What you will do — Your reply should reproduce the data below without a single alteration, apart from dropping the images.

Records supplied —
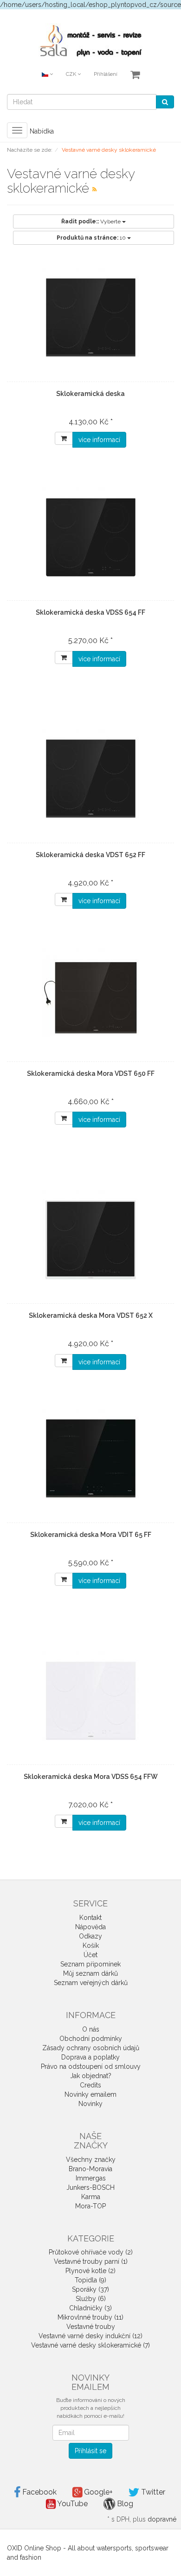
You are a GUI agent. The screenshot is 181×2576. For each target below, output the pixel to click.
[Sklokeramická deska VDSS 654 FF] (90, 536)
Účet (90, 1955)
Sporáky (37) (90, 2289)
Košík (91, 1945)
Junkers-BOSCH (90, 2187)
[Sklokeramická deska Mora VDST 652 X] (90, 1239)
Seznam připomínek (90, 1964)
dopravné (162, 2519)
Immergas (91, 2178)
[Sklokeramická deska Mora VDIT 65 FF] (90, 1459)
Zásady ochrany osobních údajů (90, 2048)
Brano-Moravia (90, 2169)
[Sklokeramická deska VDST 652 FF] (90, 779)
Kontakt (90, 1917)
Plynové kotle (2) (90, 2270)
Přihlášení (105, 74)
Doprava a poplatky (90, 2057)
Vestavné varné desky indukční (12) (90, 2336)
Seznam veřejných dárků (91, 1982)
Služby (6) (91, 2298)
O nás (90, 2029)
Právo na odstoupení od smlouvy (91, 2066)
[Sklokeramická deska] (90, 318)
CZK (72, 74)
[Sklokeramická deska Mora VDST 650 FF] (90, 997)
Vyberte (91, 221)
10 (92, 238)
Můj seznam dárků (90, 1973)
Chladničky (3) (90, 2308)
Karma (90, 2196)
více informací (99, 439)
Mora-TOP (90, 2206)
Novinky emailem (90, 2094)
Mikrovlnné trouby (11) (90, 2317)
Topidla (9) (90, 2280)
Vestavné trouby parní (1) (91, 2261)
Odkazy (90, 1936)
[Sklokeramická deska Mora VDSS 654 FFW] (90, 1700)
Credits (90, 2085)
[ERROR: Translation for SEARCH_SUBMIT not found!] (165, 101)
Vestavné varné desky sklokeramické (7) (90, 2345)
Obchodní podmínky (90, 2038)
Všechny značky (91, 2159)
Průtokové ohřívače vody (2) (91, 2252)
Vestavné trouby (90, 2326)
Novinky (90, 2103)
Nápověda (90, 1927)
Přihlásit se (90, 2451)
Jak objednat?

Task answer —
You are a GUI agent. The screenshot is 181×2576. For each target below, output the pixel to click.
[Sklokeramická deska VDSS 654 FF] (90, 536)
Účet (90, 1955)
Sporáky (37) (90, 2289)
Košík (91, 1945)
Junkers-BOSCH (90, 2187)
[Sklokeramická deska Mora VDST 652 X] (90, 1239)
Seznam připomínek (90, 1964)
dopravné (162, 2519)
Immergas (91, 2178)
[Sklokeramická deska Mora VDIT 65 FF] (90, 1459)
Zásady ochrany osobních údajů (90, 2048)
Brano-Moravia (90, 2169)
[Sklokeramická deska VDST 652 FF] (90, 779)
Kontakt (90, 1917)
Plynové kotle (2) (90, 2270)
Přihlášení (105, 74)
Doprava a poplatky (90, 2057)
Vestavné varné desky indukční (12) (90, 2336)
Seznam veřejných dárků (91, 1982)
Služby (6) (91, 2298)
O nás (90, 2029)
Právo na odstoupení od smlouvy (91, 2066)
[Sklokeramická deska] (90, 318)
CZK (72, 74)
[Sklokeramická deska Mora VDST 650 FF] (90, 997)
Vyberte (91, 221)
10 (92, 238)
Můj seznam dárků (90, 1973)
Chladničky (3) (90, 2308)
Karma (90, 2196)
více informací (99, 439)
Mora-TOP (90, 2206)
Novinky emailem (90, 2094)
Mikrovlnné trouby (11) (90, 2317)
Topidla (9) (90, 2280)
Vestavné trouby parní (1) (91, 2261)
Odkazy (90, 1936)
[Sklokeramická deska Mora VDSS 654 FFW] (90, 1700)
Credits (90, 2085)
[ERROR: Translation for SEARCH_SUBMIT not found!] (165, 101)
Vestavné varné desky sklokeramické (7) (90, 2345)
Obchodní podmínky (90, 2038)
Všechny značky (91, 2159)
Průtokové ohřívače vody (2) (91, 2252)
Vestavné trouby (90, 2326)
Novinky (90, 2103)
Nápověda (90, 1927)
Přihlásit se (90, 2451)
Jak objednat?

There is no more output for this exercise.